◆ Task objective:
Convert every line of the items below into a JSON list of strings, one string per line, with blank lines omitted. Leave the pictures out of the answer.

◆ Input:
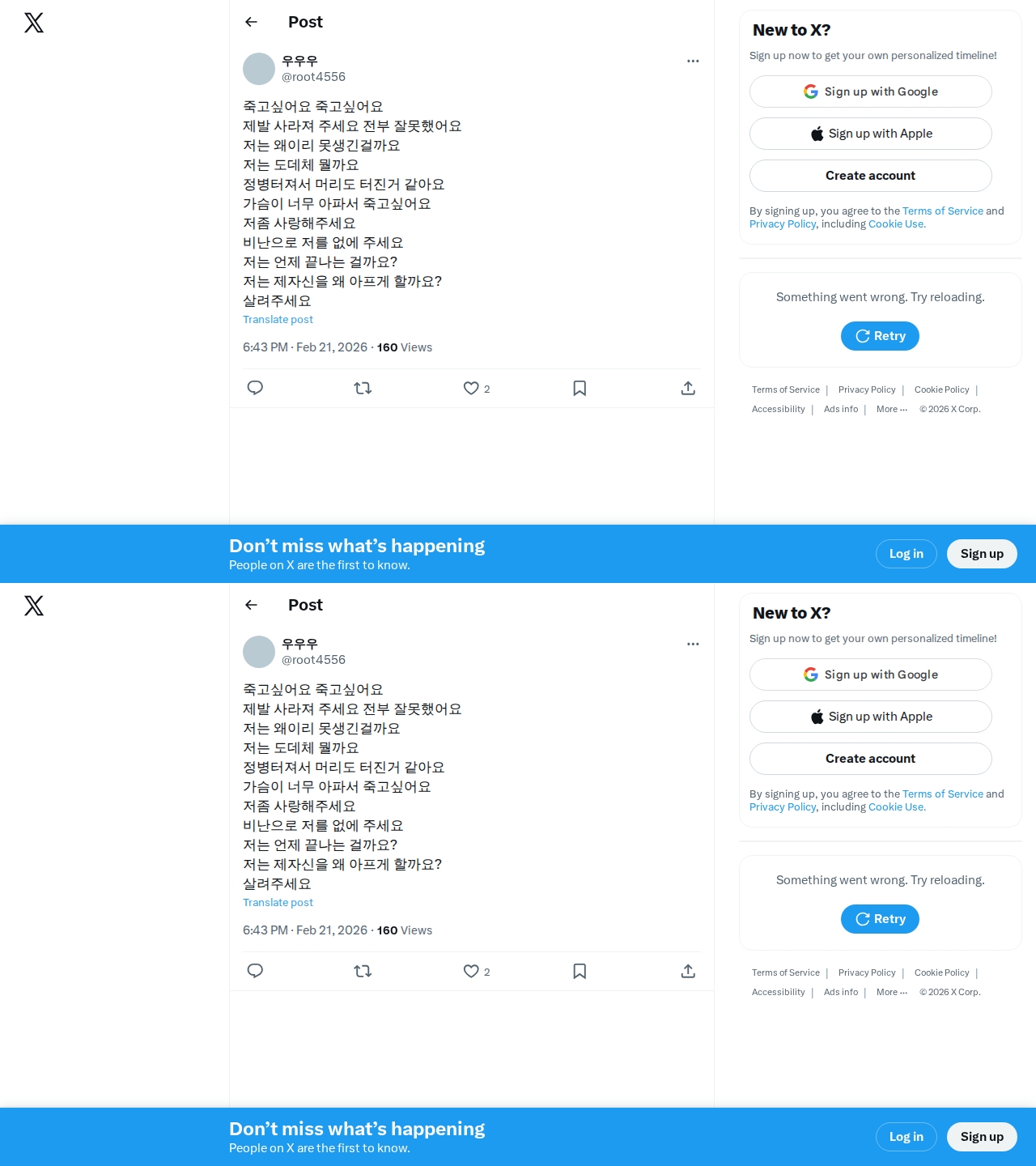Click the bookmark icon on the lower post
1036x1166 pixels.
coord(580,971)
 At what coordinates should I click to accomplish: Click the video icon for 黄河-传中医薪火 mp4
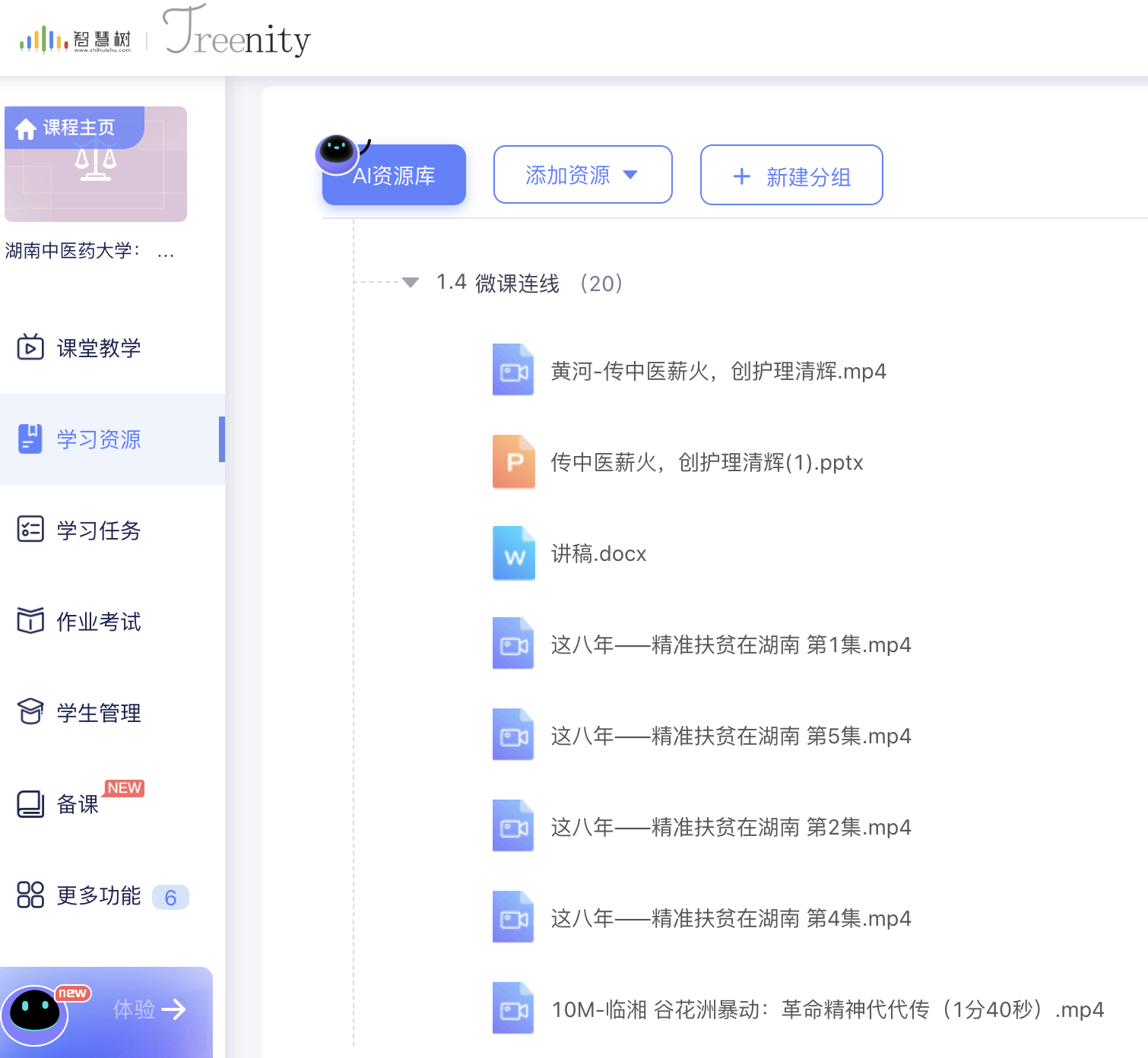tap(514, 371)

◆ Solution to the exercise:
[
  "Click the bookmark icon on the lower post",
  "1036x1166 pixels.",
  "coord(580,971)",
  " At what coordinates should I click to accomplish: Click the video icon for 黄河-传中医薪火 mp4",
  "tap(514, 371)"
]